Tesla Stock Turns Bearish as Model 3 Production Disappoints Investors

Shares in electric auto-maker Tesla slipped Thursday (4/1/2018) on American stock markets, after the company announced production targets of Tesla’s highly sought after Model 3 cars had been pushed back yet again!

In the latest disappointing news for Tesla investors, the company revealed they delivered 29,870 vehicles in Q4 2017, with only 1,550 of those being Model 3 cars. These numbers fell short of forecasts, while it pushed back production targets for the Model 3 as well. This puts the Model 3 at under 2,000 deliveries for its first six months, while the Chevy Bolt just announced its best month ever at more than 3,000 units delivered. A damning comparison.

In 2017 the company said it planned to reach a production rate of 5,000 Model 3 cars per week by the end of the year, but later revised back this target to the end of Q1 2018.

Now however it says it doesn’t expect to reach this target until Q2 this year (representing yet another delay). It said it had made “major progress” toward addressing production bottlenecks, but these words will ring hollow for investors who are growing increasingly frustrated.

Tesla figurehead Elon Musk said in October that the company had been “deep in production hell” making the Model 3. The car is its first attempt to create an appealing electric vehicle for the mass market and not just niche enthusiasts.

Some investors believe the issues in the production chain could be more easily resolved if Musk spent more time on Tesla instead of his other ventures (The Boring Company and SpaceX).

Here’s a 1 month chart for Tesla’s stock. It was a poor December for shareholders.


With all of this being said, I find Tesla to be a fascinating company and a stock to watch for the long term.

Setbacks in production, though frustrating, are not unusual for a business which is so focused on revolutionizing the auto-sector and the way humanity will travel in the future. I think investors understand that too.

Tesla’s tentacles keep spreading further across the auto-industry. Elon Musk announced the Tesla ‘Semi’ truck in November 2017, a fully electric alternative to traditional trucks, which seems as if it will genuinely be able to compete in the space with its regular diesel/petrol counterparts.
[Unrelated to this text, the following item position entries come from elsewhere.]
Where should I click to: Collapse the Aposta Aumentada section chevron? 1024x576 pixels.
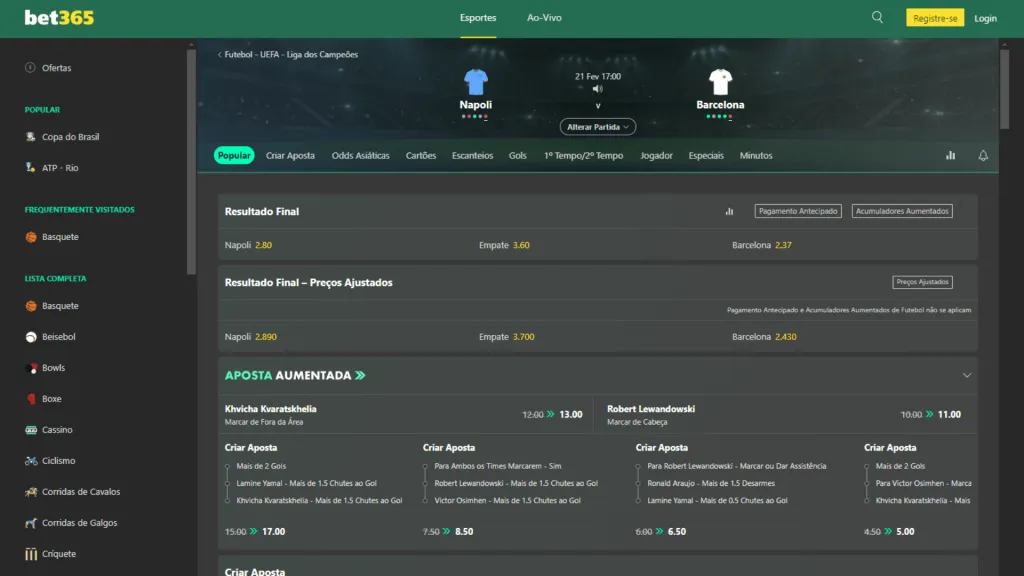[x=967, y=375]
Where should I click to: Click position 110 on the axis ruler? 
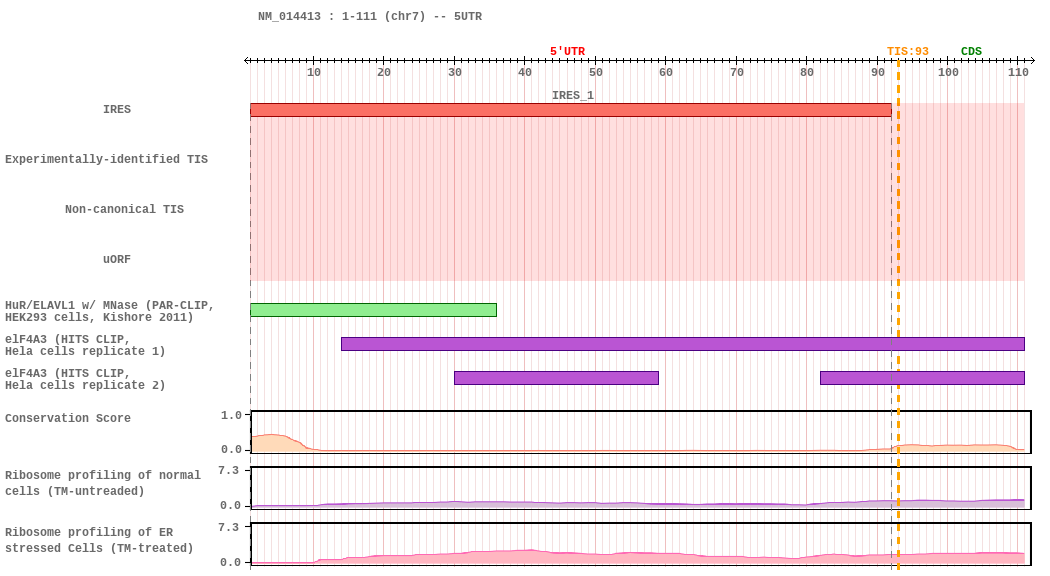(1018, 72)
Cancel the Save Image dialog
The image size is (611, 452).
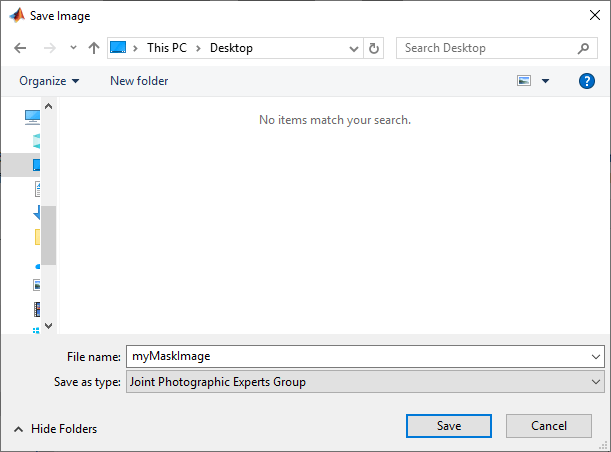point(549,426)
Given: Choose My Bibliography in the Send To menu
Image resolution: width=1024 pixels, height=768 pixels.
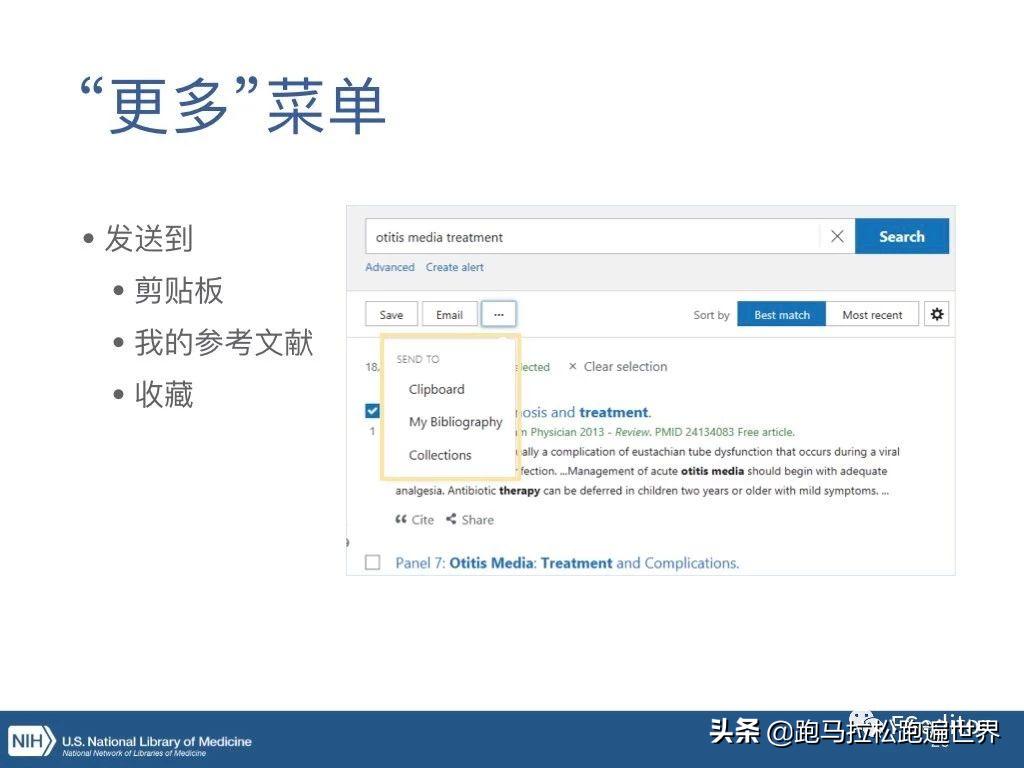Looking at the screenshot, I should [455, 422].
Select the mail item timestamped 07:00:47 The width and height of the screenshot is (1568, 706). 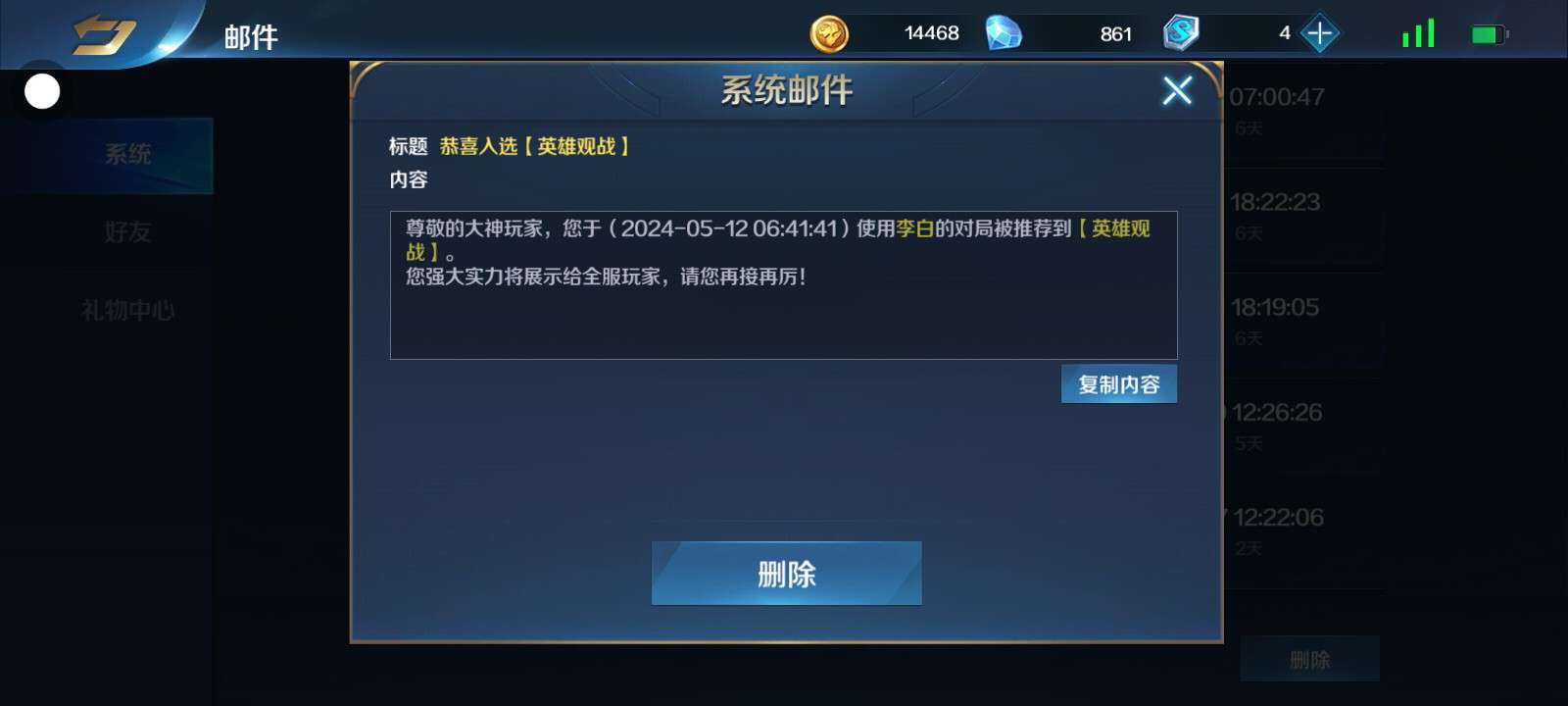point(1303,111)
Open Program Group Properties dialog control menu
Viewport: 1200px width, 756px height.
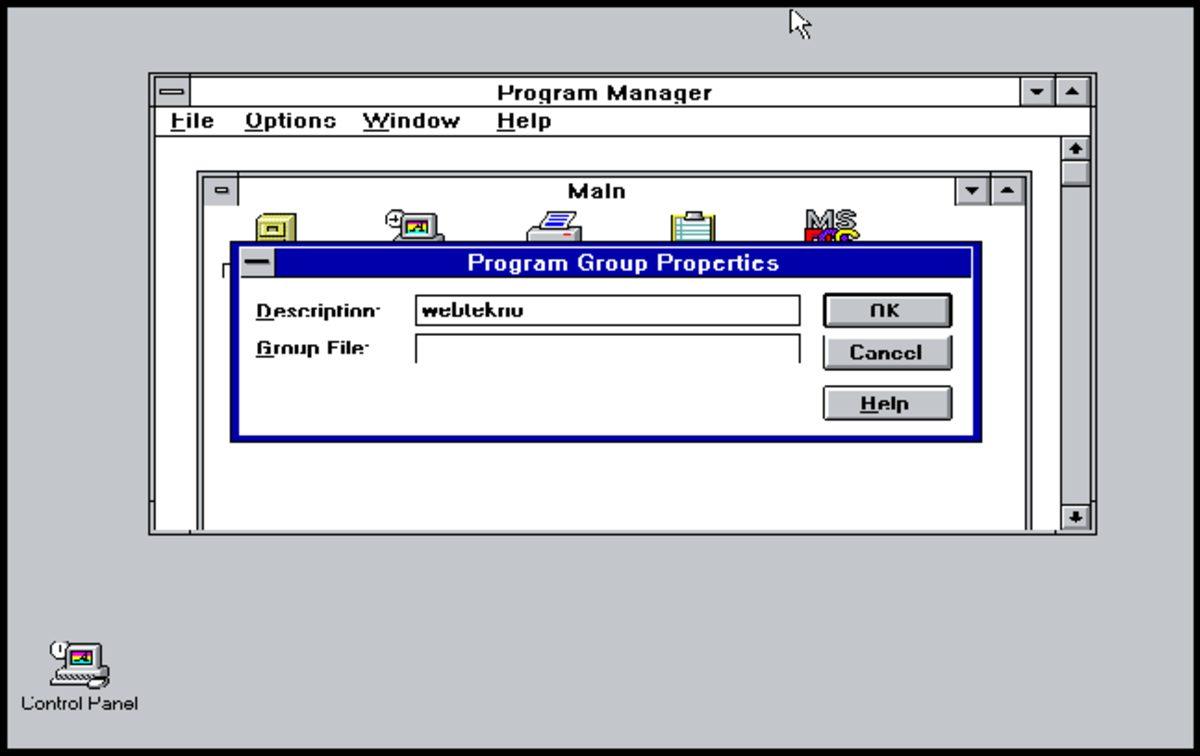click(257, 263)
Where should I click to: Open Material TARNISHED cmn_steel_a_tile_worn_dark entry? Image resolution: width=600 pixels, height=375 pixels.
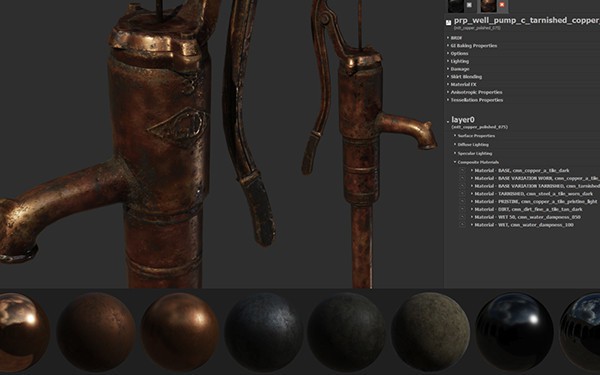pos(532,194)
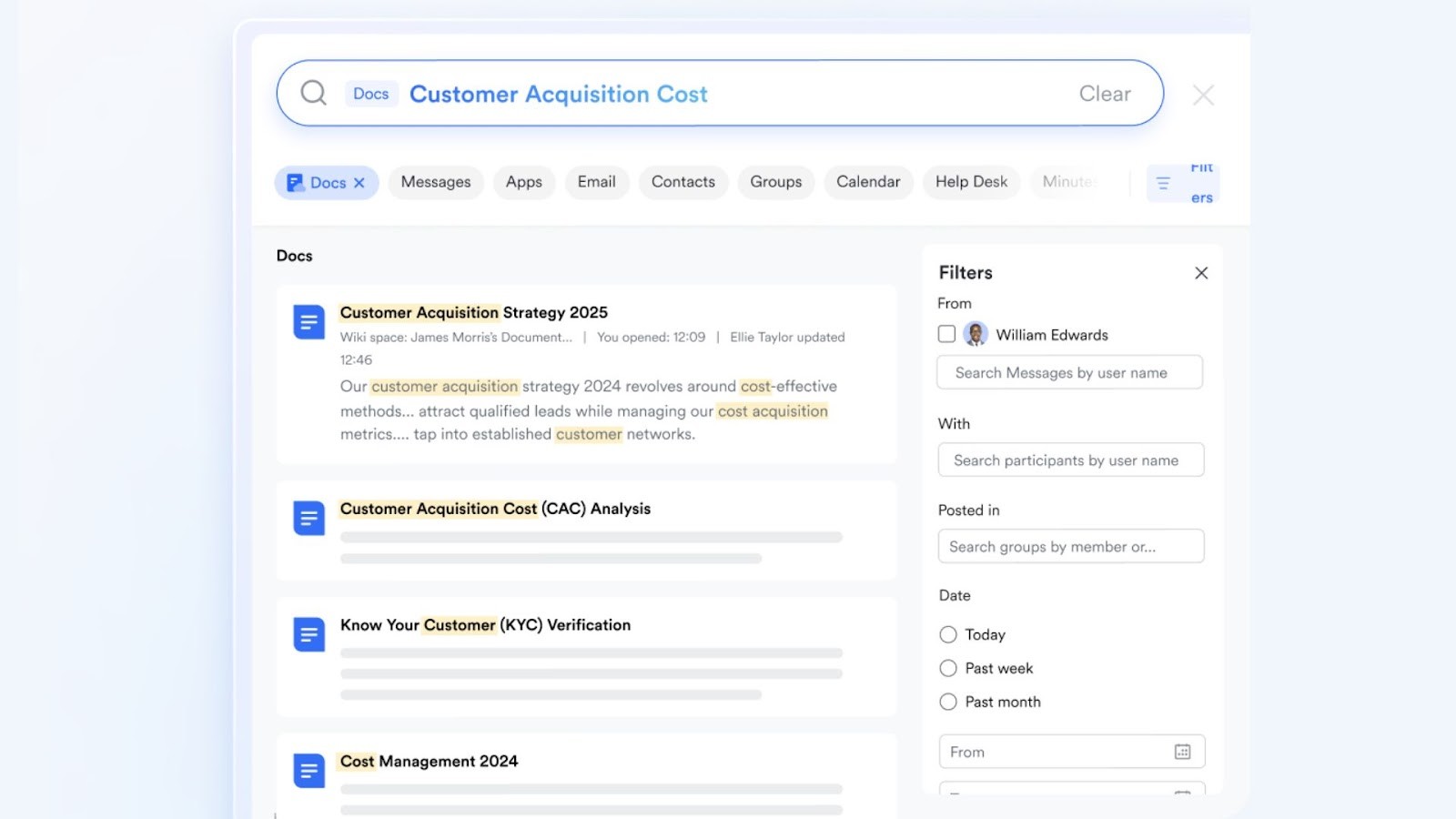Click William Edwards's avatar in Filters
Viewport: 1456px width, 819px height.
[976, 334]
Then there is his side-line projects like The Boring Company, which aims to relieve congestion on American roads by creating huge underground tunnels for traffic to flow through, as well as his ambition to give people the chance to travel around the world at rapid speeds via spacecraft (London to New York in 29 minutes, anyone?)

Overall, those who are shorting Tesla stock at the first sign of issues (like this production problem) are probably not the sort of people who should have bought the stock in the first place. If you believe in Elon Musk and his aspirations, then this is a long-term buy and hold and you shouldn’t jump ship when hiccups occur along the way. You can see that by looking at just how far Tesla’s vehicles have already come since its inception in 2003. The stock price has also ballooned by nearly $300 in the past 5 years despite a chorus of criticism from naysayers who doubted its ability to enact change.